Le aziende farmaceutiche più piccole hanno però dimostrato che è possibile fare grandi profitti dalla vendita di farmaci per le malattie rare e le imprese più grandi ne hanno preso atto – spiega Jarvis nell’articolo. Inoltre i gruppi di difesa dei pazienti sono un’altra forza motrice. Questi non solo organizzano raccolte di fondi ed eventi, ma finanziano direttamente i ricercatori.
Jarvis ha trascorso del tempo con diverse famiglie di bambini affetti da malattie rare osservando la loro forza in prima persona e riportando le loro storie nel suo articolo. Ci racconta la vicenda di due fratellini, Jason e Justin Leider, di età compresa tra 6 e 4 anni, entrambi con una malattia rara che colpisce solo i maschi. I due mancano di un importante enzima che scompone gli zuccheri. Senza di esso, gli zuccheri si accumulano nelle cellule di tutto il corpo, causando un rapido declino fisico e mentale.

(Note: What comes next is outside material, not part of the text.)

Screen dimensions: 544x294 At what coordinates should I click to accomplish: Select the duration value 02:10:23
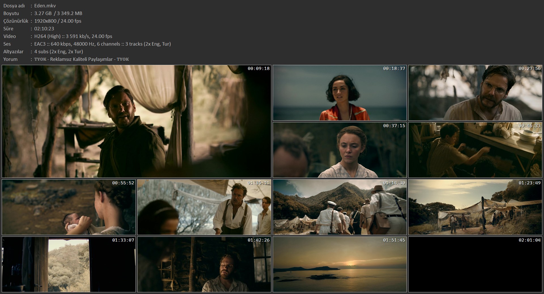coord(44,29)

Poi è la volta del caso Hogan. Si tratta di un bimbo di sei anni con sindrome di Hunter, che sta partecipando ad una sperimentazione clinica su di Shire HGT2310, una terapia enzimatica. Dopo due anni e mezzo, la madre, Melissa Hogan, dice che il suo comportamento e le abilità mentali sono migliorate notevolmente. E tanti altri sono i casi presi a testimonianza.
La maggior parte delle 7.000 malattie rare derivano da difetti genetici e tantissimi piccoli ne sono affetti. In alcuni casi, i bambini muoiono prima di raggiungere l’età adulta senza alcun trattamento. Tra le malattie rare la sindrome di Hunter, per esempio, colpisce circa 500 ragazzi negli Stati Uniti e la malattia di Gaucher 5.000 persone.

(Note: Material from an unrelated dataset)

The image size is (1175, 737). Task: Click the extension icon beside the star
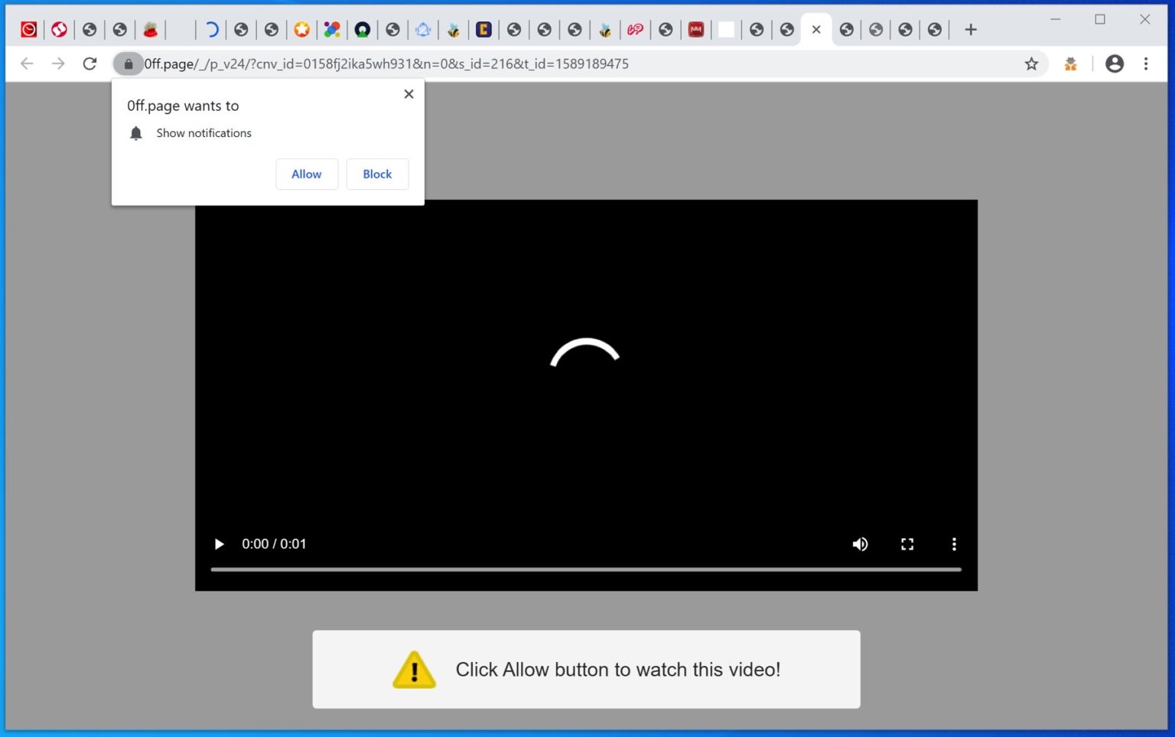[1070, 64]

Jarvis spiega che che fino a poco tempo fa, le aziende farmaceutiche erano focalizzate sui farmaci “blockbuster”, ovvero per patologie comuni come colesterolo alto, pressione alta e diabete, poichè hanno un altissimo fatturato annuo. Tuttavia, aziende come Genzyme, una filiale di Sanofi, hanno dimostrato che dai farmaci per le malattie rare si possono ricavare cifre abbastanza alte per coprire costi di ricerca e sviluppo.
Inoltre oggi gli scienziati hanno fatto grandi passi avanti, grazie ai progressi della genomica e ad altri settori della scienza biomedica. Circa 20 anni fa si conoscevano le basi genetiche di 50 malattie rare, attualmente invece se ne conoscono circa 4.500. Un vero cambiamento epocale in grado di mostrare ai ricercatori il percorso per sviluppare nuovi ed efficaci trattamenti.